— Work request —
Beneath this task are records; print exactly the stretch of them from the line with "800x607 pixels." through the line with "has width=1143, height=1064.", both ends included.

— Data provided —

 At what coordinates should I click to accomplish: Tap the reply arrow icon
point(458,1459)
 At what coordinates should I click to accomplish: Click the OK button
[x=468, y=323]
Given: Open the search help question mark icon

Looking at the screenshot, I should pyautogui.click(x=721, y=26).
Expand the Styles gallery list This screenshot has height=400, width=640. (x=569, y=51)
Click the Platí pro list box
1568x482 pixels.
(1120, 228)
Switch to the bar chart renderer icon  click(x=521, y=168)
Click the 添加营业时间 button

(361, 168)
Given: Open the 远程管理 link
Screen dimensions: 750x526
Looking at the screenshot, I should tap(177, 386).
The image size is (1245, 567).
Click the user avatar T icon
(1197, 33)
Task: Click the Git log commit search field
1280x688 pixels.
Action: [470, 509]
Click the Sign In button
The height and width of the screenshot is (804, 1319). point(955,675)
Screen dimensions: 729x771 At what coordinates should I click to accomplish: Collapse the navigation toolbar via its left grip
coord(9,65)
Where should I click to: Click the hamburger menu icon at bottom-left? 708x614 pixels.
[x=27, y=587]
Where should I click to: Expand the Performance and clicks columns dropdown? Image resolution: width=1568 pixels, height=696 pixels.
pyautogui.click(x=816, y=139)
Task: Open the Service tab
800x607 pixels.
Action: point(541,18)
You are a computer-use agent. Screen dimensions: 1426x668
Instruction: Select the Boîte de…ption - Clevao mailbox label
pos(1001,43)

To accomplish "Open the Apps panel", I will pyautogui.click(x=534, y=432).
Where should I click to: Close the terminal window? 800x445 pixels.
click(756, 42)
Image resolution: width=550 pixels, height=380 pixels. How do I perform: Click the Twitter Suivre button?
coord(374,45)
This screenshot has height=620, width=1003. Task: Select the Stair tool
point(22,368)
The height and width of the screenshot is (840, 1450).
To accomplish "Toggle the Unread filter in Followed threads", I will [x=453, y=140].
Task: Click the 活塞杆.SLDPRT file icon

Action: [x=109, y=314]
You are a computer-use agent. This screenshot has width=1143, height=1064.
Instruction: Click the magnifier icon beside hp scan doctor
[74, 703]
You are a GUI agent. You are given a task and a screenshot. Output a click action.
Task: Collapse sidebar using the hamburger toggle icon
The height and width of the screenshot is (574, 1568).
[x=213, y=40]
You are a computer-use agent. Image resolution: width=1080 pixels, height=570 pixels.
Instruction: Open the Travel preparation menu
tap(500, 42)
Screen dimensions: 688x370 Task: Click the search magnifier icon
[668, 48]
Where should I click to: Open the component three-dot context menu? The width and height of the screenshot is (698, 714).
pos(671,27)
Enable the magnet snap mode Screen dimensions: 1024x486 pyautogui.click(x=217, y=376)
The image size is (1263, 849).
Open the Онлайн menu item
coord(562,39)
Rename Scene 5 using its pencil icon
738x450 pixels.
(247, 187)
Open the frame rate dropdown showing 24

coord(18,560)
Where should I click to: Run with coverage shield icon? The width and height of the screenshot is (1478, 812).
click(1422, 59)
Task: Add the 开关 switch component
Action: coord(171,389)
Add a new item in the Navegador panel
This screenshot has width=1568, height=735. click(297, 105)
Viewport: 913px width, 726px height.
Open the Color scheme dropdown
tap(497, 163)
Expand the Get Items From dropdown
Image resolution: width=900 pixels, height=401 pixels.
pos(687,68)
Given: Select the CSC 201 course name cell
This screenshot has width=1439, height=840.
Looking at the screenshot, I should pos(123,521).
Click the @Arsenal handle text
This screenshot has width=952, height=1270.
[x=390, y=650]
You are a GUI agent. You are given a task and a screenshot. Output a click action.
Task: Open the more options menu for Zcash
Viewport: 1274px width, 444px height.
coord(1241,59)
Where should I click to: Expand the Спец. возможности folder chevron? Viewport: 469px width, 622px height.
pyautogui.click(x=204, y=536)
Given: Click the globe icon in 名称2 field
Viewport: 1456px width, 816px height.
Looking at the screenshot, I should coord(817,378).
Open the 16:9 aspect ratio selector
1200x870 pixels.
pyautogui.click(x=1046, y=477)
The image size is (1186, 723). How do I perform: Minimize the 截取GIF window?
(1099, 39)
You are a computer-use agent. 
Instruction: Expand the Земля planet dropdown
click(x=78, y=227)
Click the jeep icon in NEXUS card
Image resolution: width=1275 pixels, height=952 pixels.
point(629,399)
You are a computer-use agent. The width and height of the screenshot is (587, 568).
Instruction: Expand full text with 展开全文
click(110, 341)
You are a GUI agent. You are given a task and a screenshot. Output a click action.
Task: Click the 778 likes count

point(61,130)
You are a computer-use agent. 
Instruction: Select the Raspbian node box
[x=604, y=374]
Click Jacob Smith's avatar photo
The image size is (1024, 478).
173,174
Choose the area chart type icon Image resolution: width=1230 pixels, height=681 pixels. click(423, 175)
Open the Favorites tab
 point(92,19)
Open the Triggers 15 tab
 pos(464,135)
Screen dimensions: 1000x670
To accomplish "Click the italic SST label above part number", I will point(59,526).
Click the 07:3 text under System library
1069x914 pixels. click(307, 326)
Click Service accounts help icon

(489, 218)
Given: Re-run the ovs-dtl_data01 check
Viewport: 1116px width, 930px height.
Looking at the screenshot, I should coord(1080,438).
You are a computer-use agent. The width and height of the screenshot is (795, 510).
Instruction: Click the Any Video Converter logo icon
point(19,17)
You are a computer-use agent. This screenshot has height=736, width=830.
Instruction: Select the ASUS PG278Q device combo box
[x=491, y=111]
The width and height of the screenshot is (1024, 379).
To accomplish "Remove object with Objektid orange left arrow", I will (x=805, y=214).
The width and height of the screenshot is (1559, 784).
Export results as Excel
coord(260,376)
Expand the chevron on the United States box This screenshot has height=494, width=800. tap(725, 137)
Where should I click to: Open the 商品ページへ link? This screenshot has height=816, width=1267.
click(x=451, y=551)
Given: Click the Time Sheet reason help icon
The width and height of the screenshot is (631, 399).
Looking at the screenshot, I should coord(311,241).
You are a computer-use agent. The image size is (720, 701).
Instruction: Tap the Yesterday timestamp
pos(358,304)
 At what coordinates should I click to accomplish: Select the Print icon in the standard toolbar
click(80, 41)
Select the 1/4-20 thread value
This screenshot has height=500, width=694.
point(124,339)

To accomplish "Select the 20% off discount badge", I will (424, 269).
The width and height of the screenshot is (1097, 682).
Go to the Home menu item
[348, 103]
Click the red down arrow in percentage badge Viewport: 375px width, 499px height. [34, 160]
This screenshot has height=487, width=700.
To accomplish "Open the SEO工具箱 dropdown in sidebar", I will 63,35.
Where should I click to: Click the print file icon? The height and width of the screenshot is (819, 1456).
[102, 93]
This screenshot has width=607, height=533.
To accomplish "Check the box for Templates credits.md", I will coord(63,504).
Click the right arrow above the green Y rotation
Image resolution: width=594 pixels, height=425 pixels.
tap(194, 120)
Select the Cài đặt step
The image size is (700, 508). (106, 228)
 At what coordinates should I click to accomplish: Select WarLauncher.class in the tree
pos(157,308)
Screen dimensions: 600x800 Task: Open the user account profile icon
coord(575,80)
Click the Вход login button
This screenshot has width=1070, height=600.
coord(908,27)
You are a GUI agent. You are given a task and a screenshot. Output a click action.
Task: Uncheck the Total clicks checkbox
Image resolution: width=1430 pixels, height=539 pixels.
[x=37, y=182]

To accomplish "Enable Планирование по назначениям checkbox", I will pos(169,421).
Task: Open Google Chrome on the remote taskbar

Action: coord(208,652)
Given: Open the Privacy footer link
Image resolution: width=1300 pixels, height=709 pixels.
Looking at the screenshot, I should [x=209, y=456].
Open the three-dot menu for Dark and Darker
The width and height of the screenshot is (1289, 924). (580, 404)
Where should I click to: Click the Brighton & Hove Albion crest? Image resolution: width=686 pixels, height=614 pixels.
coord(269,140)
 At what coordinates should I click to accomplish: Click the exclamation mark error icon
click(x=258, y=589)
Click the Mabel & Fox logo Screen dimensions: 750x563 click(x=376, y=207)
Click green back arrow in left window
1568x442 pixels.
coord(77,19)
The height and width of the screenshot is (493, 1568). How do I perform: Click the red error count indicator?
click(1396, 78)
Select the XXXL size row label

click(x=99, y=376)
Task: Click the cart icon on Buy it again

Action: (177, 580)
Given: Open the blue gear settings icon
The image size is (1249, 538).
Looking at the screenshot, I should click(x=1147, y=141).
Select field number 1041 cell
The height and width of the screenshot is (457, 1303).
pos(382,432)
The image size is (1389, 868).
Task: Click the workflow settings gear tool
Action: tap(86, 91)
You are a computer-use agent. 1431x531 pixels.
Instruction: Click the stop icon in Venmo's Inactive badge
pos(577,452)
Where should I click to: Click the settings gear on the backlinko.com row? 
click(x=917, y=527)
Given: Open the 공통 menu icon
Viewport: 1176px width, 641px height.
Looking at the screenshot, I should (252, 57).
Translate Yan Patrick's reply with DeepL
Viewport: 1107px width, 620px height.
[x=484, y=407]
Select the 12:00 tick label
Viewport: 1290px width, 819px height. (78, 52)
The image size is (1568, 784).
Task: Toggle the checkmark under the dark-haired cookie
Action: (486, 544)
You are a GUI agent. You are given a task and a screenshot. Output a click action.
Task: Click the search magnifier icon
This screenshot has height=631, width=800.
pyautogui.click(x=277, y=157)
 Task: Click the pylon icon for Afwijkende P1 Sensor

— Written solution —
800x607 pixels.
Action: point(541,18)
You are a computer-use agent. Screen dimensions: 1426x668
Instruction: Select the Boîte de…ption - Clevao mailbox label
pos(1001,43)

To accomplish "Open the Apps panel", I will pyautogui.click(x=534, y=432).
Where should I click to: Close the terminal window? 800x445 pixels.
click(756, 42)
Image resolution: width=550 pixels, height=380 pixels. How do I perform: Click the Twitter Suivre button?
coord(374,45)
This screenshot has height=620, width=1003. Task: Select the Stair tool
point(22,368)
The height and width of the screenshot is (840, 1450).
To accomplish "Toggle the Unread filter in Followed threads", I will [x=453, y=140].
Task: Click the 活塞杆.SLDPRT file icon

Action: [x=109, y=314]
You are a computer-use agent. This screenshot has width=1143, height=1064.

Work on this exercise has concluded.